**Task description:** According to the passage on malaria prevention, in which countries was a multisite trial undertaken to determine the efficacy of IPT in children sleeping under an ITN?

**Selected excerpt:**
★ ★ ★ ★

Use of ITNs is highly efficacious in protecting against malaria Citation[150,151]. It is therefore important to consider the extra benefit provided by IPT to ITN users (and vice versa) given that there may be some overlap in the protection each intervention provides. Previous studies showed a clear additional benefit of chemoprophylaxis with dapsone–pyrimethamine Citation[152,153] in ITN users. A multisite trial has been undertaken in Burkina Faso and Mali to determine the efficacy of IPT in children sleeping under an ITN Citation[204]. Preliminary results suggest that IPTc adds substantially to the benefit of ITNs, although this requires further investigation, particularly in areas where use of ITNs is high among all age groups and where the ‘mass effect’ of ITN is most beneficial.

★ ★ ★ ★

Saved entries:

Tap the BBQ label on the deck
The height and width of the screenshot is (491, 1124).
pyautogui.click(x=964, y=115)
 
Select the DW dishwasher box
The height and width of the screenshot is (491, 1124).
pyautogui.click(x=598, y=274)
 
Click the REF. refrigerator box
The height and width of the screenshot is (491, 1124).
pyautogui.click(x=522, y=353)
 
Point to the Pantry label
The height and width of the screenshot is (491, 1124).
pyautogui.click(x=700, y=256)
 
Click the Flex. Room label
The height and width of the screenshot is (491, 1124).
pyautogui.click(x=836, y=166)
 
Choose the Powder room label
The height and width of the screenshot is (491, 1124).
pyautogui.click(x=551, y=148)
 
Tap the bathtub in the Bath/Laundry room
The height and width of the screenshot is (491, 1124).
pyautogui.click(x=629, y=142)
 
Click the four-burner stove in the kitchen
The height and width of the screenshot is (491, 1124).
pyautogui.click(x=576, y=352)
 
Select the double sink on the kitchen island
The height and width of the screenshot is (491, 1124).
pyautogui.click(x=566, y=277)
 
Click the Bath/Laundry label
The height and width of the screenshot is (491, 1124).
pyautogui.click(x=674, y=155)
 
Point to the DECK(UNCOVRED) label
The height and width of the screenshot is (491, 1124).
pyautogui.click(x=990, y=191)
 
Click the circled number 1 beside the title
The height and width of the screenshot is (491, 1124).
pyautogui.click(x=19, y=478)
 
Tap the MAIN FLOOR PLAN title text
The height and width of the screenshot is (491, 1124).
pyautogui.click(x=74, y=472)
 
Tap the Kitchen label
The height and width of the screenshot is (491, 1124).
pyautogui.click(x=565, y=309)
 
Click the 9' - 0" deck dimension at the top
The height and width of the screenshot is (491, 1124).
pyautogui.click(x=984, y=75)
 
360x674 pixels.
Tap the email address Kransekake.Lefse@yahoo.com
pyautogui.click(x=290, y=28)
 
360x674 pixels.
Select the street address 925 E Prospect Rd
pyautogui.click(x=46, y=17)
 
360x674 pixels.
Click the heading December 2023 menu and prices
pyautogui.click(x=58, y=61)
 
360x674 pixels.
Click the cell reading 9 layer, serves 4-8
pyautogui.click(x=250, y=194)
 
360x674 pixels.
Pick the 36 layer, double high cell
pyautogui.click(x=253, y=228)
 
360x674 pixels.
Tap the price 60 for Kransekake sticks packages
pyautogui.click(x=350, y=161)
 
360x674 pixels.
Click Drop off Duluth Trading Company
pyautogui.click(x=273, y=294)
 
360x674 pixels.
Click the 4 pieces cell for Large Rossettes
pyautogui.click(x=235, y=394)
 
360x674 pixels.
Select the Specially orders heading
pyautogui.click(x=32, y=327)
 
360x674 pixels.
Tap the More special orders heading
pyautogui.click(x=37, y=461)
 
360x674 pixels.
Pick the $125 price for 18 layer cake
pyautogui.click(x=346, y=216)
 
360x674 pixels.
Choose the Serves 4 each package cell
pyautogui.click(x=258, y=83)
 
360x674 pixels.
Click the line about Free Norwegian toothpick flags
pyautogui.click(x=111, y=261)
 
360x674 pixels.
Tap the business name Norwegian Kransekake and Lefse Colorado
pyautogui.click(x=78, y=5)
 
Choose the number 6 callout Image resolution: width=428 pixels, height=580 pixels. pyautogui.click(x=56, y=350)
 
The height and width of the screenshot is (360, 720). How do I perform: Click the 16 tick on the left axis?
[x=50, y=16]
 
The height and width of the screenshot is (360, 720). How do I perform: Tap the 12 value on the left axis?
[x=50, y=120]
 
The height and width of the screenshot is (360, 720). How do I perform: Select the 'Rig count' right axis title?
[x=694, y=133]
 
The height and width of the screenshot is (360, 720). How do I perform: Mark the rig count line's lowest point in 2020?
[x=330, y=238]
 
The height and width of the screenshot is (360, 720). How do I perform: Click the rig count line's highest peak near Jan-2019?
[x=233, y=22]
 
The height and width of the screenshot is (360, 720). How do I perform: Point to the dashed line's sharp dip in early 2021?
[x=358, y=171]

★ ★ ★ ★

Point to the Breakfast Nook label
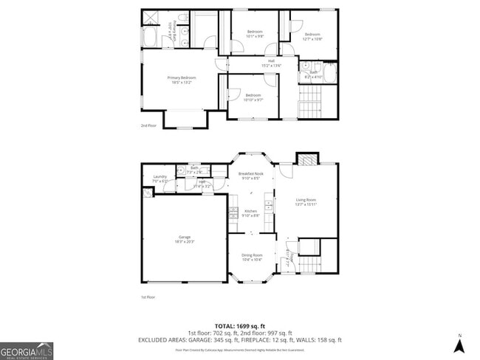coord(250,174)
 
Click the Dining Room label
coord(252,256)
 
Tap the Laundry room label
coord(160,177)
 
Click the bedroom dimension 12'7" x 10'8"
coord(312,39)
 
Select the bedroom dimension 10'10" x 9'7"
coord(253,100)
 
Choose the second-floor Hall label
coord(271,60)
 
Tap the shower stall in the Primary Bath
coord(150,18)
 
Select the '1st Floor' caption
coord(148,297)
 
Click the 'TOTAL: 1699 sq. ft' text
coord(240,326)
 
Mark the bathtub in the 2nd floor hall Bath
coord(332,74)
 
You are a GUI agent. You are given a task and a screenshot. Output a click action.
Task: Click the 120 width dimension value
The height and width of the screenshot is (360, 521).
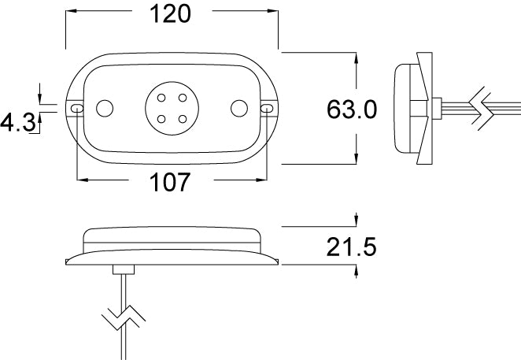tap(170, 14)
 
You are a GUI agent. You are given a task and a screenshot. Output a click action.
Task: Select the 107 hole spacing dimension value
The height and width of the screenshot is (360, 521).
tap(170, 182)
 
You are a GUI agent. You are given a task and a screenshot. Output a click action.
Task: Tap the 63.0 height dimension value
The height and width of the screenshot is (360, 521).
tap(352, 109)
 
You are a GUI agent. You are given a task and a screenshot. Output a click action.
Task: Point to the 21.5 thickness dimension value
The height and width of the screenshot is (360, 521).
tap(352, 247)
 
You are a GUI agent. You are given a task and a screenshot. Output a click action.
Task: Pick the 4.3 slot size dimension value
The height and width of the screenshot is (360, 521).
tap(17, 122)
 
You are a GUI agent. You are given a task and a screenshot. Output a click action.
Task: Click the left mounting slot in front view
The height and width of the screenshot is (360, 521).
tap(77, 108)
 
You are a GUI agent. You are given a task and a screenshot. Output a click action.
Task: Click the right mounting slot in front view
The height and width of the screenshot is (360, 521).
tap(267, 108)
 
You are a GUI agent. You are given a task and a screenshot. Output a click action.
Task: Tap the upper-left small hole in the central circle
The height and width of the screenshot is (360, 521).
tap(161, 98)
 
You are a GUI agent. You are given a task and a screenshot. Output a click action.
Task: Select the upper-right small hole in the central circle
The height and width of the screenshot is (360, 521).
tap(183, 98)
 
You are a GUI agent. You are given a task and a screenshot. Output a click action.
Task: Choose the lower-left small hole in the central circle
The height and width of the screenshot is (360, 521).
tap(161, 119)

★ ★ ★ ★

**The answer:** Burkina Faso and Mali.